# Data
----------
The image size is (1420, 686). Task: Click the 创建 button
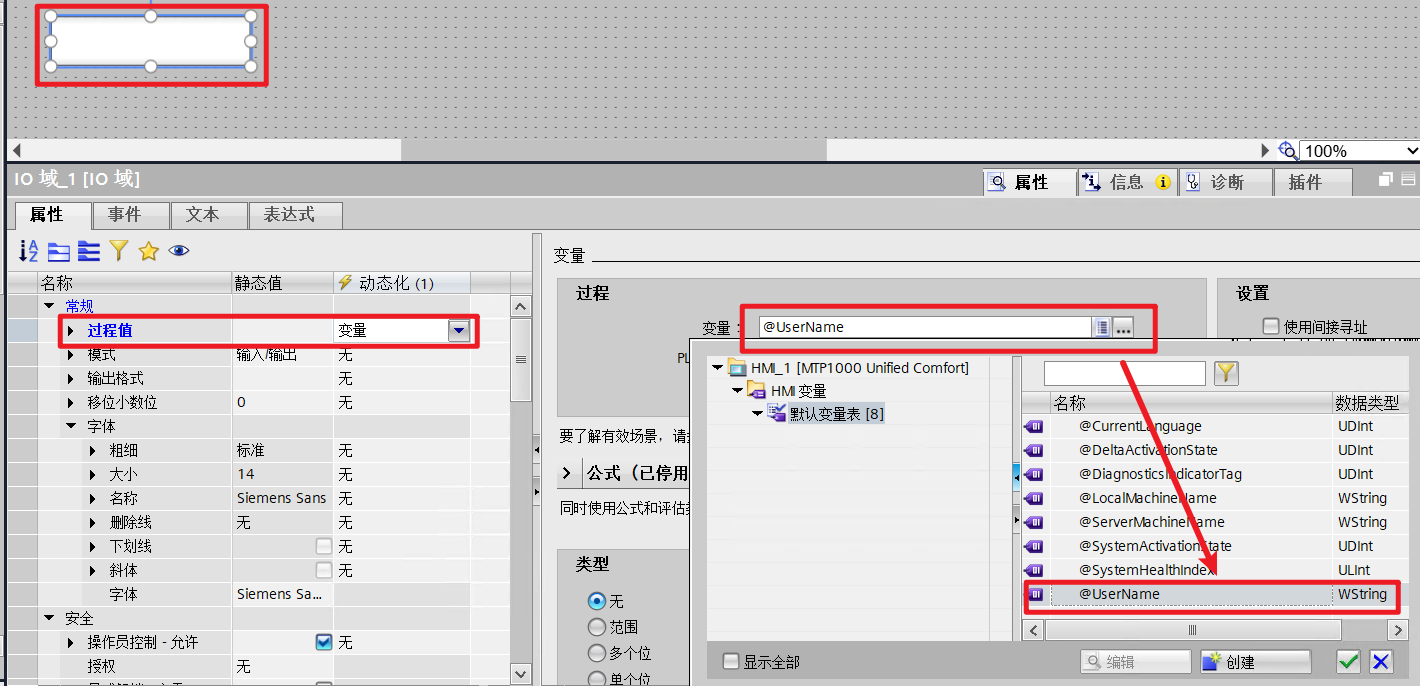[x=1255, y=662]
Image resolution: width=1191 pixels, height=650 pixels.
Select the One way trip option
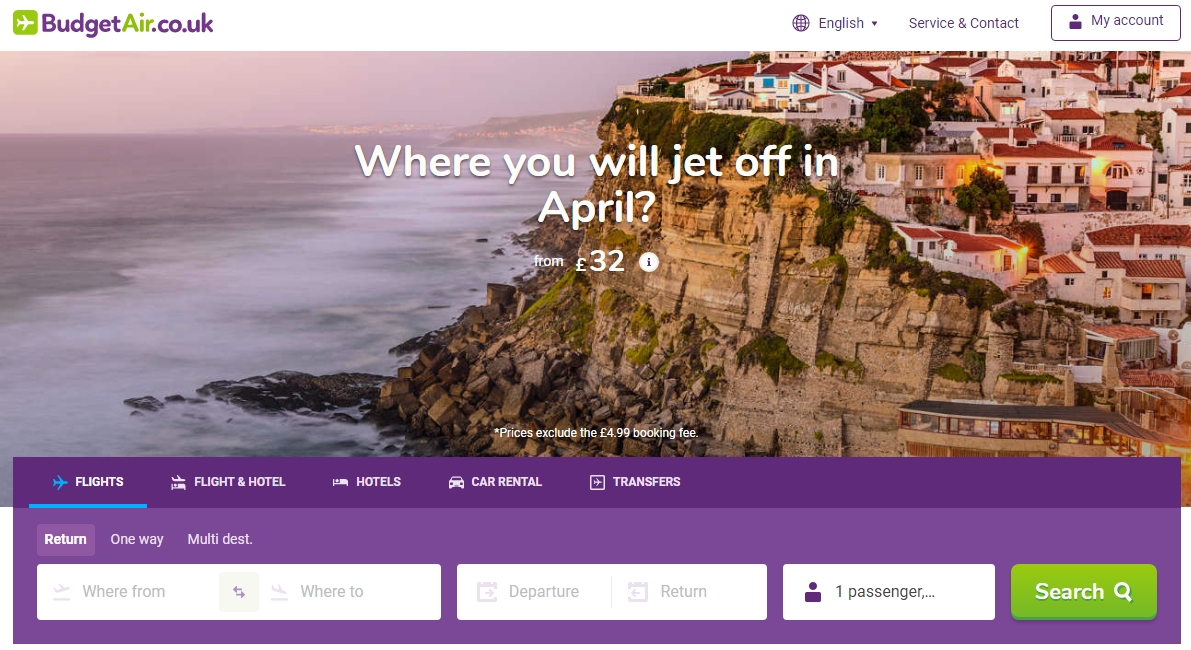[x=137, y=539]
----------
# Exercise goal
Write out the data above in full and exactly, but without the pictures.

# Task answer
The image size is (1420, 686). Task: Click the 创建 button
[x=1255, y=662]
Image resolution: width=1191 pixels, height=650 pixels.
Select the One way trip option
[x=137, y=539]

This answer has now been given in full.